Deletion of Data: If this Agreement’s termination also results in the termination of Service Subscriptions, we reserve the right to permanently delete all related Content or disable access to such Content from our remotely located servers, without liability.

Survival: Notwithstanding termination, the following provisions will survive: (i) those explicitly stated to survive; (ii) those that, by their nature, should reasonably survive; and (iii) Sections 7 through 12, Section 14, Section 15, Subsections 4(a), 4(d), 6(f) through 6(h).

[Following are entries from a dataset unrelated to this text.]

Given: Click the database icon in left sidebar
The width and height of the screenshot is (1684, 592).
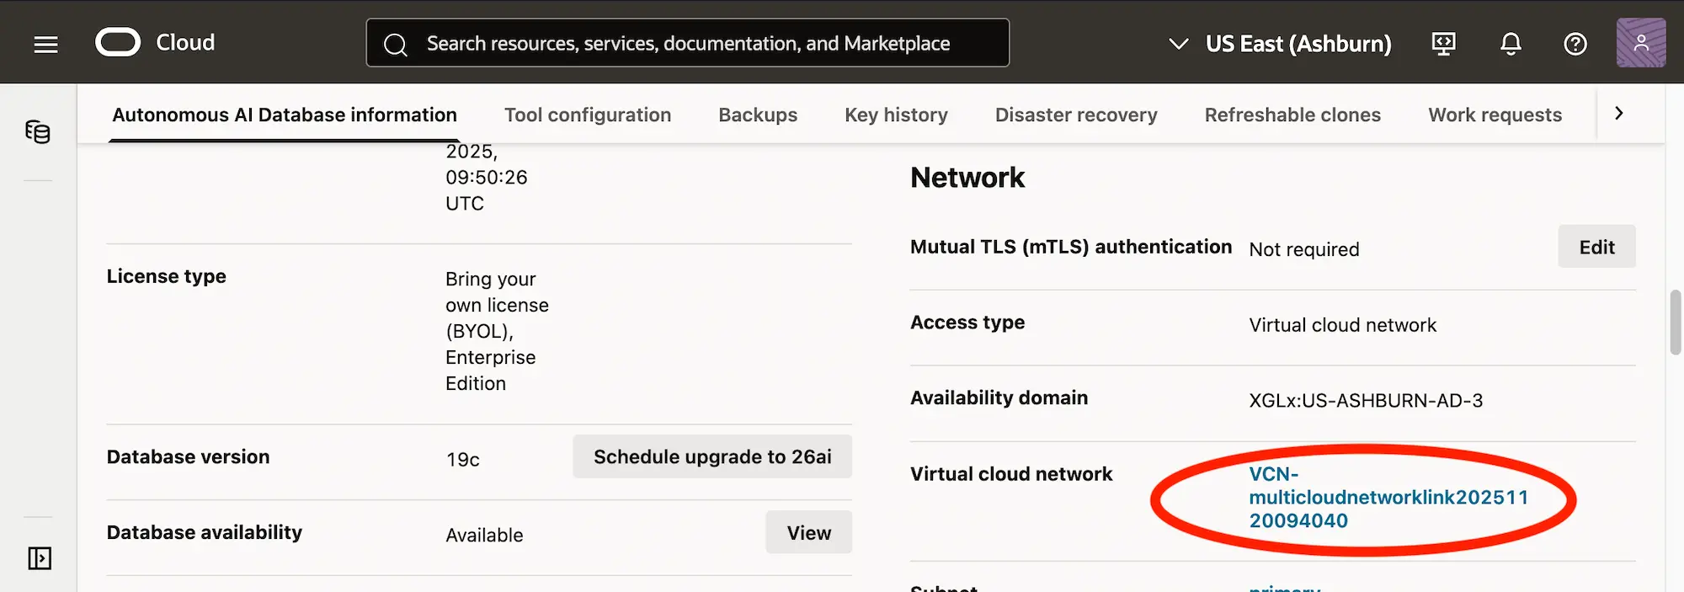Looking at the screenshot, I should tap(38, 132).
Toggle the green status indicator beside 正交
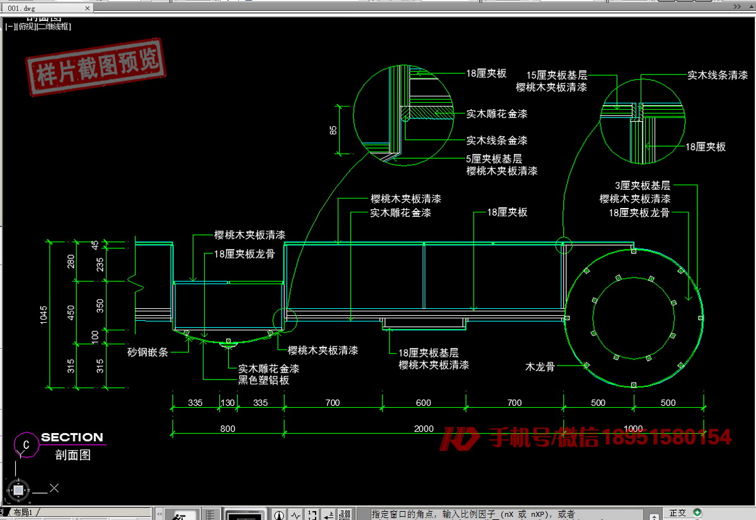The height and width of the screenshot is (520, 756). pos(698,512)
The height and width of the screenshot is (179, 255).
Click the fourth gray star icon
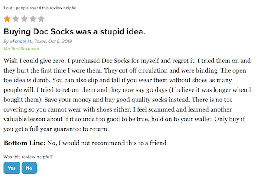tap(33, 19)
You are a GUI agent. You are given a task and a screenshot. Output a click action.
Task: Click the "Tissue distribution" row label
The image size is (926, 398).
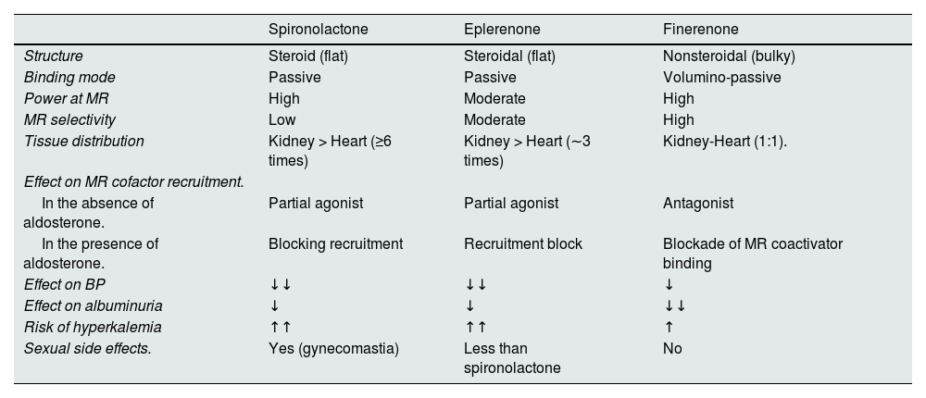[x=84, y=141]
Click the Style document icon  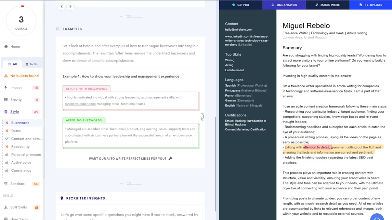click(x=6, y=112)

WARRANTIES AND LIMITATIONS ON LIABILITY

Mutual Warranties: Each party warrants that: (i) it is duly organized, validly existing, and in good standing under the laws of its place of incorporation or formation; (ii) it has the authority to enter into this Agreement and fulfill its obligations; and (iii) entering into this Agreement does not violate any previous agreement with any third party.

Limited Mugil Warranties: Warranty terms for hardware Products provided by Mugil  are found in the applicable Product Terms of Use. Mugil warrants that for 30 days from your first use of Software and Services, the Software and Services will operate substantially as described in the Documentation. Warranty claims must be reported within the Warranty period, and defects must be observable or reproducible by Mugil. Mugil ’s obligations and your sole remedy for valid Warranty claims are limited to one of the following, as determined by Mugil : (i) repairing the defect; (ii) replacing the Product with an equivalent product or service; or (iii) in the case of Service Subscriptions, terminating the Subscription and issuing a credit for prepaid amounts or, for hardware, issuing a credit upon return of the hardware.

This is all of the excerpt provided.